And my inbox is full. Emails on marketing. Publishing. Unread author newsletters. Notifications of posts on favorite blogs. Craft emails. Posts about advertising as an author. Emails from lists and organizations I participate in. I have a terrible habit of signing up for workshops and online courses I never finish taking, so my inbox is also filled with posts on coursework I plan to check out someday.

Only some day never arrives. I always have something else I need to do that’s more pressing, and before I know it, when I do have a spare moment, the sight of all those unread emails makes me shudder and close out the browser. I’ve been trying to take an unf*ck your habitat approach to this problem by reviewing as much material as I can in twenty minutes, and then walking away–a method recommended when the problem before you is so daunting you don’t know where to start–but unfortunately, so much material these days comes in a video format, which makes sticking to the 20 minute rule tough.

So this weekend, I took a Marie Kondo approach instead: if it doesn’t bring me joy, the email got deleted.

If the email has been sitting unread in my inbox for over six months, it got deleted. If I haven’t opened at least one newsletter in six months, I unsubscribed from the mailing list. Same for coursework I couldn’t connect with or didn’t tell me anything I didn’t already know. Also, I don’t need ten different courses on “how to make it big as an indie author”.

Do I worry I might be missing out on that one tiny nugget of information that will transform all my writing dreams into a reality where I can quit the day job and write FT? Of course. But how is unread, unfinished coursework any different from deleted coursework? Narrator voice: it isn’t.

What did I decide to keep?

I’m keeping my membership in the Author Transformation Alliance. This community has been a valuable resource, not only with master classes on everything from making book trailers to beating impostor syndrome to building your social media followings (and everything in between) but it has been a font of support and interconnected services as  well. Need input on graphics or a blurb? Help with formatting? Help finding an editor? The ATA is there for me. Not to mention, they do a kick-ass Writer’s Retreat each year. This year the pandemic hit just a few weeks before the conference began, and they seamlessly switched to a virtual experience that was amazing. I highly recommend joining when enrollment is open again.

I’m keeping my Author’s Planner by Audrey Hughey.

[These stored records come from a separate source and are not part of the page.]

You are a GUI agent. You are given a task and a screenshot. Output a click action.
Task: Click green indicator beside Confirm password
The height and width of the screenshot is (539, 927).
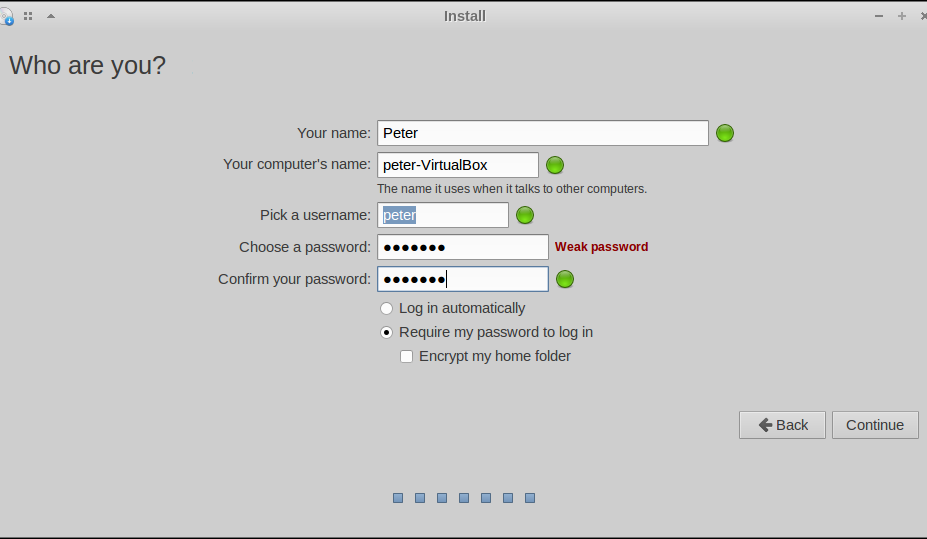[x=565, y=279]
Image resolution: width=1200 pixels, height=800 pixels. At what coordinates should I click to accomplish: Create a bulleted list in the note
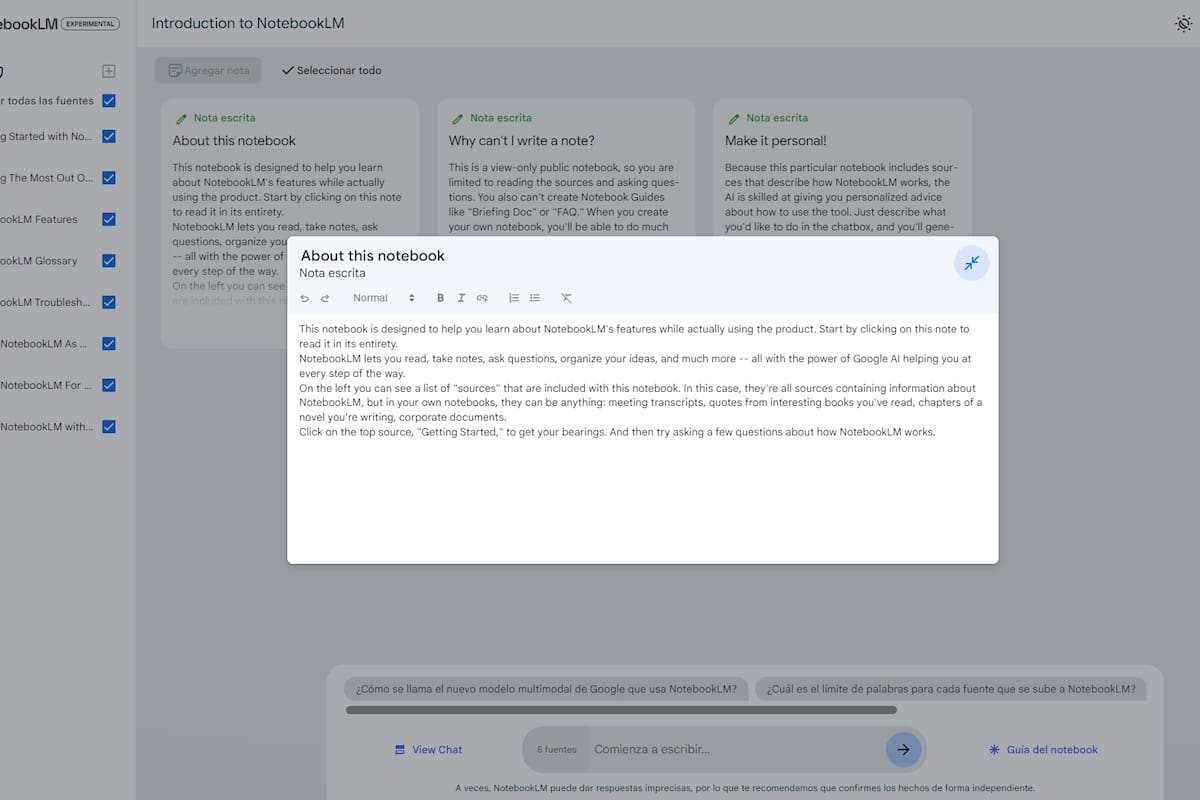click(x=534, y=297)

I’ll be honest, I’m much more a panster than a planner, but if you want to treat your writing like a business, this is the planner for you. It’s like having a coach, an accountant, a personal assistant, an accountability partner, and a motivational speaker all at your fingertips. Well worth it.

I’m keeping my coursework with Mark Dawson and the Self Publishing Formula. Okay, I already paid for the coursework, but the videos are bite-sized and come with written transcripts. I’ve run into a few issues where the presentation assumes a greater background knowledge than I have, but by far and large, these courses have been worth the investment for me in that I’m actually completing the coursework and I can do it on my own time. It still remains to be seen as to whether his methods will work for me or not, however.

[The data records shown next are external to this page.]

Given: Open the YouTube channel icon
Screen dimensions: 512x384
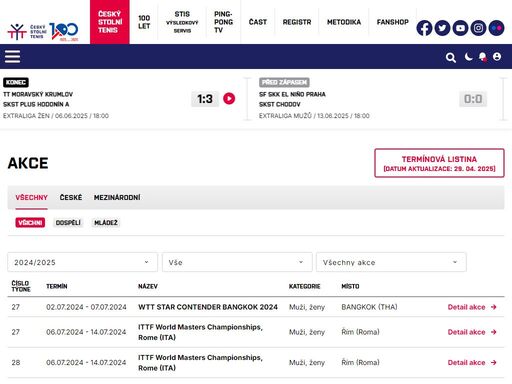Looking at the screenshot, I should point(460,28).

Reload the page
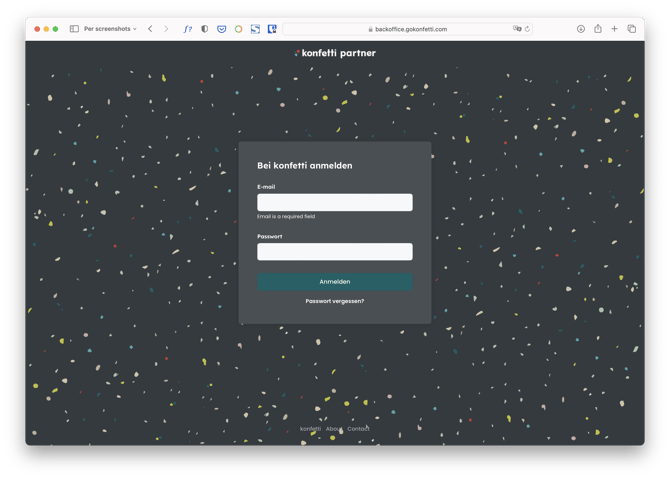[x=527, y=29]
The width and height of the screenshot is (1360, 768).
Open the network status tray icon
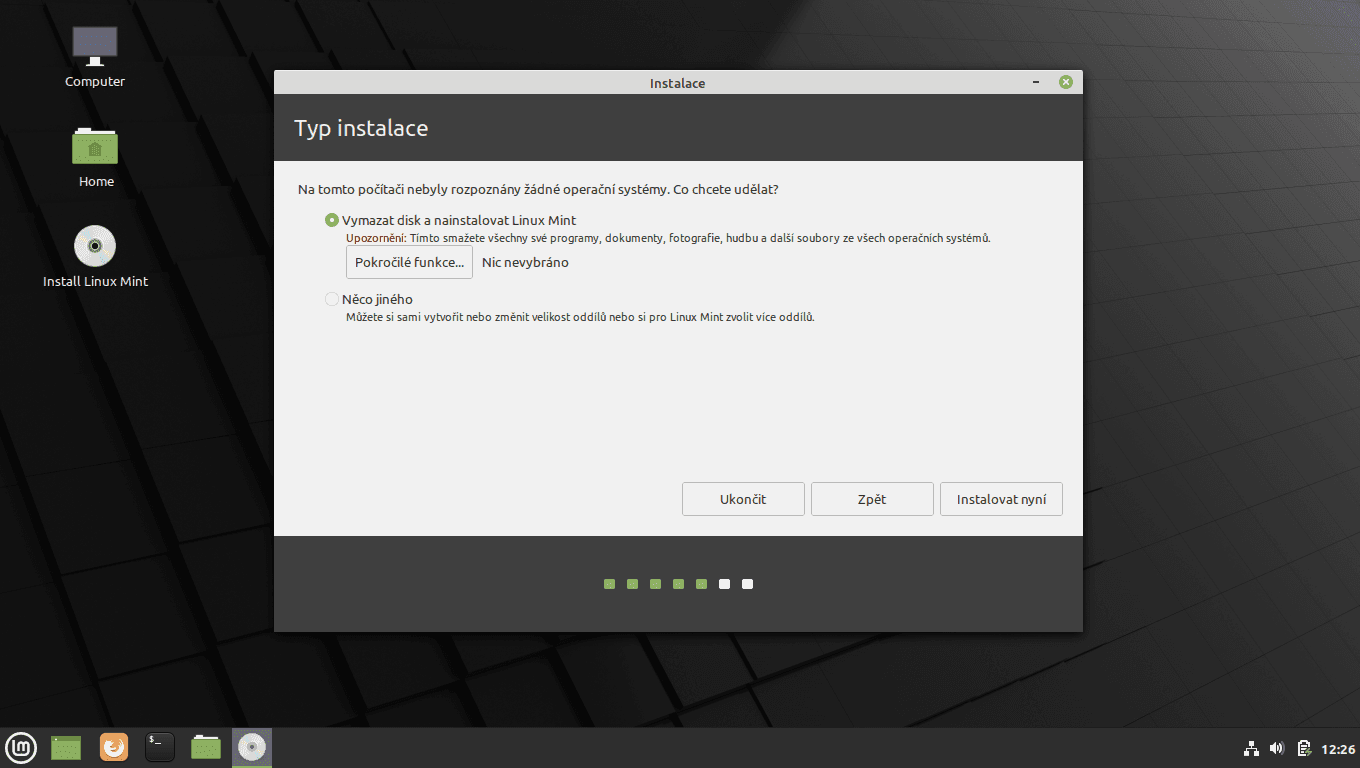coord(1251,747)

I’m keeping my copy of the 30-Day Book Marketing Challenge by Rachel Thompson. I’ve participated in BadRedhead Media‘s NaNoProMo held each May for the last two years, and it’s full of terrific tips, as well as opportunities to learn from the industry’s best and a chance to win valuable prizes from these professionals.

I’m also keeping Jami Albright’s Launch Plan. Okay, I haven’t dipped into this yet, and I’m already behind the 8-ball because I’m expecting to release a book later this summer and I should have ALREADY STARTED MARKETING IT BY NOW, but there you are. I think it will be useful in mapping out my plans for future releases, and hey! I have this handy planner to keep track of things!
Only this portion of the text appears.